Find the string "regalo" in the data, then copy every line where it is found.

[Start of Attachment]

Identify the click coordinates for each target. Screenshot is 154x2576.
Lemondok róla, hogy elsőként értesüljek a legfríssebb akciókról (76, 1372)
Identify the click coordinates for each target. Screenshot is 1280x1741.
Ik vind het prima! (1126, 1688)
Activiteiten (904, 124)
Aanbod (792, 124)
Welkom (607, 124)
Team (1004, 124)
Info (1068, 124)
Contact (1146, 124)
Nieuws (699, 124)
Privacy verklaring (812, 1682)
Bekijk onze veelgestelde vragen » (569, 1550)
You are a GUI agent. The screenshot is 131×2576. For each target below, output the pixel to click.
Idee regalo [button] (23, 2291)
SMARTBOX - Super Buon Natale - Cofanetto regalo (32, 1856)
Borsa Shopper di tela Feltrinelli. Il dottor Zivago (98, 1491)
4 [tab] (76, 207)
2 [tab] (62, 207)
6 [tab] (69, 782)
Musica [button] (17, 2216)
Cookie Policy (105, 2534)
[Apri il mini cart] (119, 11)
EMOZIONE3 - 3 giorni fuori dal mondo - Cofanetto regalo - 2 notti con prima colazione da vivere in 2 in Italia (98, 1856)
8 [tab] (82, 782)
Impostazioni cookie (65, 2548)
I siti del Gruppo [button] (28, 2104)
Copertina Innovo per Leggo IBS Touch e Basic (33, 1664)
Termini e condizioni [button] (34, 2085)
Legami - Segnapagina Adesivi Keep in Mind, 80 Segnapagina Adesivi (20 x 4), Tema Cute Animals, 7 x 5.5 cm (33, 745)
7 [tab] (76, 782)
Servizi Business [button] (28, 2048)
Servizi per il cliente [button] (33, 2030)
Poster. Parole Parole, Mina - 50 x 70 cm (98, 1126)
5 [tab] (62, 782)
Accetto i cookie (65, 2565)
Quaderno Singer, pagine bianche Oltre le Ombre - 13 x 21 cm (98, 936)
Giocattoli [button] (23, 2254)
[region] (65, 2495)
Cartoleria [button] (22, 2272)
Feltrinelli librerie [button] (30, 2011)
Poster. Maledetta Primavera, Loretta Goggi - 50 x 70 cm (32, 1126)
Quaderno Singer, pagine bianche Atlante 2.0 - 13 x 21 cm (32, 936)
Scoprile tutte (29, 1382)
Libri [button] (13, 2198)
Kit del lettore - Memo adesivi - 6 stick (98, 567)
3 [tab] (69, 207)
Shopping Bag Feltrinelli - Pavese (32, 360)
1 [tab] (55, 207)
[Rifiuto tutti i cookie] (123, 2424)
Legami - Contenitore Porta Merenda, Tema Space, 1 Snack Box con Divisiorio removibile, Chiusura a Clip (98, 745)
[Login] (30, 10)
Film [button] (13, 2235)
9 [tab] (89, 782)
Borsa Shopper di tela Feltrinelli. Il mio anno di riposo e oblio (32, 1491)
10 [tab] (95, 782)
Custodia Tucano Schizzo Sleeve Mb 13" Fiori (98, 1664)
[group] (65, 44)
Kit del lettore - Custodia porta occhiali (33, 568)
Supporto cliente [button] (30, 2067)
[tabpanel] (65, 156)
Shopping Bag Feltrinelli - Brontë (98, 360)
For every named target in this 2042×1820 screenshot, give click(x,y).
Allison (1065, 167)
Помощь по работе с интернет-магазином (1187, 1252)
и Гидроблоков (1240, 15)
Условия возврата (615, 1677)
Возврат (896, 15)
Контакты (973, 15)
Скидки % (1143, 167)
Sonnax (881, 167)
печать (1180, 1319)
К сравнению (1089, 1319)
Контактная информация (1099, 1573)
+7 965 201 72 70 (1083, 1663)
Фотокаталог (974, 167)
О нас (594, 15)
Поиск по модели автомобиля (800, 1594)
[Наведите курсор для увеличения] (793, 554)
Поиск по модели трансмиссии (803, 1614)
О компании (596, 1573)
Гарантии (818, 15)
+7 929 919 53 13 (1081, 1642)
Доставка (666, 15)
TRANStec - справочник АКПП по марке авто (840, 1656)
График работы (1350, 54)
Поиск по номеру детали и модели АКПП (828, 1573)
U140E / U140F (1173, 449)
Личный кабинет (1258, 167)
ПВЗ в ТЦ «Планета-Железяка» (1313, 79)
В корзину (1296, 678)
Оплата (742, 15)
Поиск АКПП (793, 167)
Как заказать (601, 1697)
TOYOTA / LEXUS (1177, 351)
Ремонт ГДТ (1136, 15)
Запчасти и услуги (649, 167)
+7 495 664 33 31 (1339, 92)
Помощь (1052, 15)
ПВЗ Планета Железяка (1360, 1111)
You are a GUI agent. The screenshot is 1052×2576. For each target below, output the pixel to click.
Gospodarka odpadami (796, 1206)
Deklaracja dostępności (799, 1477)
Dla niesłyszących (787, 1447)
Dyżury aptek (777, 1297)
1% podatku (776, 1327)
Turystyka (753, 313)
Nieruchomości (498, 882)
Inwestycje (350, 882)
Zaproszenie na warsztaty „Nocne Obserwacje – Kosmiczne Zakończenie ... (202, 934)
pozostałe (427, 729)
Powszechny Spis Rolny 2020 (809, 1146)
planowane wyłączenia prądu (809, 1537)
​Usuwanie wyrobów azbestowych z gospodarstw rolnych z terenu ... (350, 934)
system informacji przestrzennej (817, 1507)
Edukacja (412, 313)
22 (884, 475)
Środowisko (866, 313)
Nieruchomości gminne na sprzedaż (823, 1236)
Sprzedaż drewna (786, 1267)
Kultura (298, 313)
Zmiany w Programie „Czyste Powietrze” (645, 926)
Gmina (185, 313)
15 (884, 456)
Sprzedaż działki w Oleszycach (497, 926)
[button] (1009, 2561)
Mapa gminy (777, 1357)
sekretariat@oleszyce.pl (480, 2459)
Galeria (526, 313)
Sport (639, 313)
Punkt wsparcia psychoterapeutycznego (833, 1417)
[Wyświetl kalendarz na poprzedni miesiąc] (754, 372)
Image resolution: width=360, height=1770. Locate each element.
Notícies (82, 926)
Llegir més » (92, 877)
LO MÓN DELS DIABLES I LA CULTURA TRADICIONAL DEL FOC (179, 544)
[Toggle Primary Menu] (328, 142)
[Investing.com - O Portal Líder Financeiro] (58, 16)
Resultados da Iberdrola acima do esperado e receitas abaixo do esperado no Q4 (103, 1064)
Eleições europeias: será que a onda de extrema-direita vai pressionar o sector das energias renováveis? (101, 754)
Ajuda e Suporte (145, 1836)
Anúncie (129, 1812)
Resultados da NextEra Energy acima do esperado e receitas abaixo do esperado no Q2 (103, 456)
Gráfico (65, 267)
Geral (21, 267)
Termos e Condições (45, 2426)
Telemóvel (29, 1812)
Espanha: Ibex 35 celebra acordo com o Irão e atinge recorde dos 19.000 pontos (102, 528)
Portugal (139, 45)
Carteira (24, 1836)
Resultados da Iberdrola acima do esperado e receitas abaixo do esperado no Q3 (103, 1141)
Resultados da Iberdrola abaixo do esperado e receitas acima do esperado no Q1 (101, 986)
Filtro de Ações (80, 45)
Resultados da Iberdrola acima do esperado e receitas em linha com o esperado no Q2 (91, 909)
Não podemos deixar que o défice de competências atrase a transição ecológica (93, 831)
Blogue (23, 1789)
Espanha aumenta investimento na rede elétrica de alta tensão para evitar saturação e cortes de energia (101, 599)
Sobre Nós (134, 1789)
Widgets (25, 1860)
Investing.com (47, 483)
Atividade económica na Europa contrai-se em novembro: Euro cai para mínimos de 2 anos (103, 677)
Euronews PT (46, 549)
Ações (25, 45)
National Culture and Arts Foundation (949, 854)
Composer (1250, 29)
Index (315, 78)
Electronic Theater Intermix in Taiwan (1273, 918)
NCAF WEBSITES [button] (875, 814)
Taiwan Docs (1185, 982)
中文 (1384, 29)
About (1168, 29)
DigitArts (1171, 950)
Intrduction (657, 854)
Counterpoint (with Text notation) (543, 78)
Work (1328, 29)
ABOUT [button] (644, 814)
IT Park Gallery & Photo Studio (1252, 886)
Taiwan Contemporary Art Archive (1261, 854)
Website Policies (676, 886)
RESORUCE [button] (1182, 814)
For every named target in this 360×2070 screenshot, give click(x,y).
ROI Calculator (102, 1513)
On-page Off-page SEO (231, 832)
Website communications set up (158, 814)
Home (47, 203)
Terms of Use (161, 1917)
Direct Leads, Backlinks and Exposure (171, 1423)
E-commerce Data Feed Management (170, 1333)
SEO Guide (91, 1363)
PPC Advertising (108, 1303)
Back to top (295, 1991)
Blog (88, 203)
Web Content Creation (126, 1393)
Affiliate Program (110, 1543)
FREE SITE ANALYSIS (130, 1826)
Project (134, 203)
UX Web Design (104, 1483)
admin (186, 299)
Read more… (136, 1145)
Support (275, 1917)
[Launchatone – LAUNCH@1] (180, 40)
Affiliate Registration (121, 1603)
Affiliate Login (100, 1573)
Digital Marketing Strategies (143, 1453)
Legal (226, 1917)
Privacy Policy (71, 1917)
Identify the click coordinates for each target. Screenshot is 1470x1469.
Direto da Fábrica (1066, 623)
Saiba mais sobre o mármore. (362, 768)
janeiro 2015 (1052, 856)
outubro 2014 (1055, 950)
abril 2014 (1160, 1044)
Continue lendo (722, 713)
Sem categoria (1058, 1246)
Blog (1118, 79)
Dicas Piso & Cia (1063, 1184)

[End of Attachment]

Answer below -
Idee regalo [button] (23, 2291)
SMARTBOX - Super Buon Natale - Cofanetto regalo (32, 1856)
EMOZIONE3 - 3 giorni fuori dal mondo - Cofanetto regalo - 2 notti con prima colazione da vivere in 2 in Italia (98, 1856)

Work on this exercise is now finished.